The relationship may become task focused or child focused or fun focused. These foci, although all important and valid, can keep the couple’s interactions on a superficial level — one without enriching and bonding emotions.
When there is no emotional engagement in your relationship
I’ve hit this wall of emotional omission in all but one of my long-term relationships. Now when I say I hit the wall, I do not mean there were no emotions expressed. I mean there were either no emotions expressed or there were plenty of emotions expressed but no reciprocation or understanding. It sounds weird, but in my marriage I don’t think we realized we were not deeply emotionally connected until after being together about eleven years! We kept so busy with kids and new houses we didn’t feel like anything was missing. When we were newly married I honestly did not even realize emotional engagement was a thing. I found my husband interesting, smart and capable. We did things together. He reassured me enough about our future together that I did not worry about being abandoned. We just kept moving forward with our plan for success.
The last few years of our marriage we felt something was missing and we did not know how to define it or create it. We did not know how to be positively emotionally engaged.
Another relationship had me gushing emotions and tear-filled kleenex all over my partner, to no avail. Although he is a sensitive guy, at the time, his way of dealing with emotions/conflict/potential relationship work, was to run away. I admit his tactics made me emotionally noxious. That need for responsiveness and validation was so strong and so unmet. My insecurity soared. Uh oh. Needless to say, we did not make it as a couple.
Why we are emotionally starving now
The more intellectual we are as a population, the further away from emotions we get. Actually, the further away from connection in general we get. If we (want to) consider ourselves intellectual, we often focus on rational behavior and thoughts. We have to problem solve and fix things without getting too worked up. We rely on our pre-frontal cortex to help us heal relationships when it’s our limbic brain region that holds the secrets to soothing our wounds. The limbic brain knows our nervous systems need another person’s care and mirroring.

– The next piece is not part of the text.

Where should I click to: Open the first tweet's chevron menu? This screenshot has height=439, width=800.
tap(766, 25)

The tech dominated world we live in also leaves us emotionally starved. Emails and texts do not convey emotions well. We rely on technology to do a lot of things that used to require human interaction. For example, the other day I wondered if I should put my aloe plant outside in the sun. It currently resides inside in my kitchen. In the old days I would ask my dad or someone else I know with a green thumb what to do. Now I just turned to Google for the answer. It can go outside as long as the temperature stays above 40 degrees Fahrenheit, by the way. If I would have called my dad we probably would have had a nice sweet conversation and it would have boosted my mood, but Google is quicker and always available.

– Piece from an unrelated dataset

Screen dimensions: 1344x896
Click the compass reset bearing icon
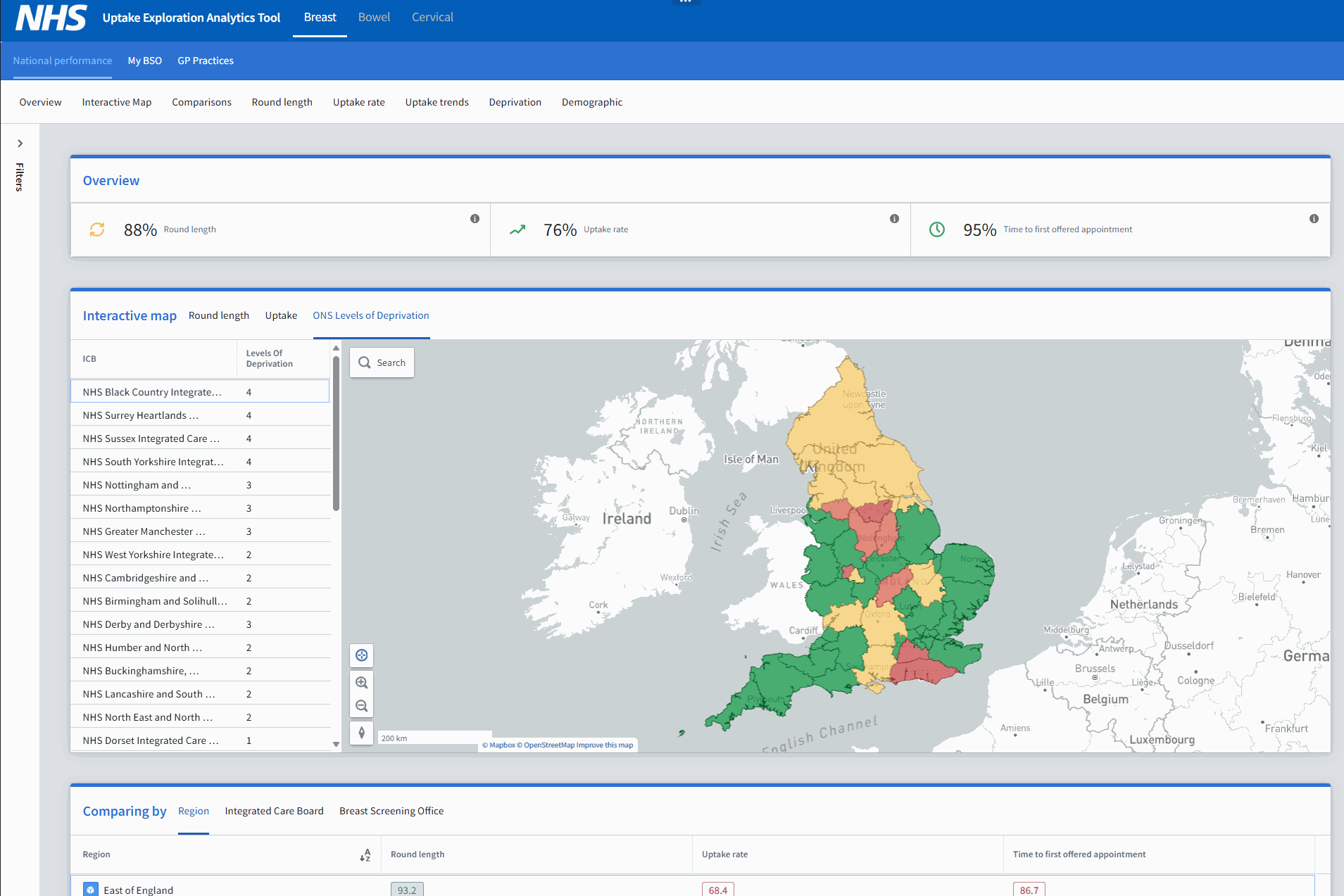361,733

What we say when we feel disconnected and how to get back to closeness
When feeling emotionally disconnected we may say things like…
He’s always busy. He’s either on the computer or on his phone or
We are more roommates than lovers or
I’m just trying to get a response from her, any response or
I feel alone most of the time.
When we feel disconnected from our loved ones we may protest by complaining or lashing out. It is hard to articulate the discomfort or pain we feel when we feel let down by someone. Our primitive brain, trying to protect us, has us react quickly and often harshly. Below are several ways to get back to emotional security without causing more hurt:
- Create safety in the relationship by increasing your level of responsiveness to your partner. Increase eye contact and turn toward your lover when they address you. Don’t let texts go unanswered. Listen with the intent to understand.
- Instead of seeing your partner as the enemy, see the distance or the cycle of pursuit and retreat you and your partner play as the problem. Notice when you fall into the familiar pattern and name it.
- Remember your partner wants emotional confirmation (I see you and how you’re feeling) and caring, not advice or problem solving.
- Get to know your lover’s raw spots as Dr. Sue Johnson calls them in her book Hold Me Tight. These are areas where your loved one has been hurt or neglected in previous relationships (including familial relationships). The raw spots cause quick self-preservation reactions in all of us. They are best soothed with empathy and understanding.
- If you find it hard to be emotionally attentive, think about how you act with a child when they are scared or hurt or even when they are happy. You express yourself freely because children do not threaten our security as much. They tend to accept us unconditionally.
Often we mask our need for emotional closeness to avoid being hurt. In conflict, we blame other things like money issues, not enough sex, someone’s tardiness or a lack of organization, but when it comes down to it, most things are a mask for our feelings of loneliness or disconnection.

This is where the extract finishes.